Unless a plant has its own maintenance department, services companies, such as L&S Electric, are contracted to perform laser shaft alignment, make base modifications, and test for shaft voltage. When it comes to lubrication, however, you may be on your own.
Usually, equipment manufacturers provide lubrication schedules to follow for maintenance. For example, Marathon Electric created this lubrication interval procedure for their electric motors. However, what would happen if there were no documentation providing any information regarding lubrication? One result may lead to over-greasing, which may lead to contamination leading to failure. The photo on the right was taken in one of our service centers and provides an excellent example of over-greasing a motor.
In many grease lubricated bearing applications, the service life of the grease exceeds the bearing life, so that no grease needs to be added during the bearing life. For such applications SKF provides greased bearings and bearing units with integral seals or shields, which are suitable for maintenance-free operation. Consider though, to which life would the grease be suitable; is it the life of the machine, the life of the bearing or the life of the grease?
In order to judge if a maintenance-free solution is possible, the grease service life is estimated from operating parameters in open bearings, designed to be re-lubricated, this calculation produces the re-lubrication interval. The main factors that determine the grease service life (re-lubrication interval) are the bearing type and size, speed operating temperature, grease type and the bearing environment (orientation, rotation, cleanliness, ambient temperature, vibration, etc). The same calculation applies to sealed and shielded bearings.

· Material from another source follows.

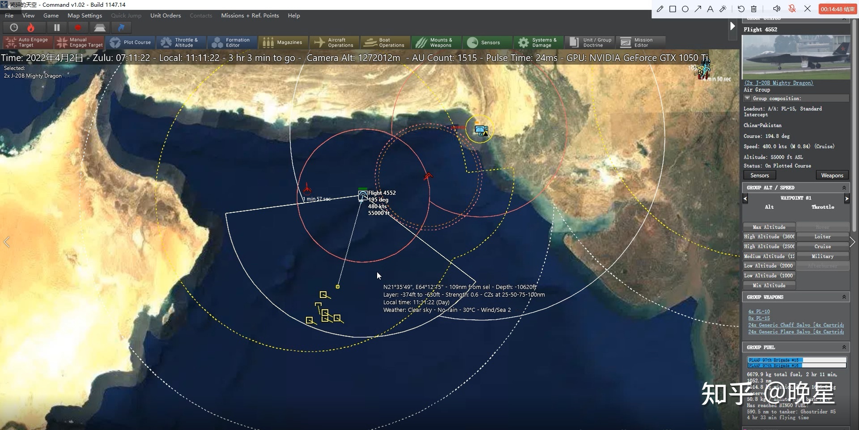The image size is (859, 430).
Task: Click the Weapons button in unit panel
Action: click(832, 176)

Never expect grease in an operating bearing to last longer than grease on the shelf in a sealed container. Shelf life is a special case and considers the chemical make up of the lubricant as well as storage in a properly sealed container in a properly controlled environment.
Moritz also provides a tip regarding lubricating vertical machines:
Problem: You’re suffering repeated failures of vertically mounted, grease lubricated equipment. The downtime is getting serious! What’s cause those shiny bearing raceways, surface distress and spalling?
Answer: There may be a lubrication problem Gravity forces grease to flow down through the bearing and leak out of the arrangement. Using a higher consistency grease (NLG13) may be preferred to better retain the grease in the bearing. Being vertical, these bearings need to be re-lubricated twice as often to maintain the correct available amount. As well, seals need to be suitably designed for laction and contact to prevent premature grease loss.
How much grease is enough? That is the title of a related article at the Machine Lubrication site.
Several factors influence the quantity of grease that would go into a bearing at the selected interval. Critical factors include:
- Design of the bearing (plain, roller, ball or spherical roller).
- Type of shield used in the bearing.
- Size and speed from which to calculate dN values.
- Viscosity of the lubricant in the grease.
The Dodge Type-E bearing has a shield and lip seal configuration, with an option for an additional two-stage lip seal. This type of seal, by design, will allow for discharge of grease without damage at the outer perimeter of the seal. You could consider this a type of shielded bearing configuration.
A sealed bearing is not designed to be purged. If you apply too much grease too quickly, you can rupture the seal and compromise the life of the bearing.
If you look closely at the manufacturer’s guidelines, you should see both general and specific directions for re-lubrication, including frequency and quantity for a given speed and load. The original equipment manufacturer (OEM) parameters are typically the best starting point for re-lubrication practices.
The OEM will also suggest that if you have a highly aggressive environment, it may be necessary to adjust the interval or volume to increase the amount of grease to the bearing. The SKF formula also provides a good starting point. Again, the calculated value must be adjusted to accommodate the environment.
The decision to flood or purge a bearing should be taken within the context of bearing construction, production environment and OEM guidelines. This is rarely a simple question.
Remember to always stick to the manufacturer’s recommended lubrication schedule for bearings. Too much lubrication is not a good thing and will lead to problems. When in doubt, contact your equipment manufacturer for proper lubrication.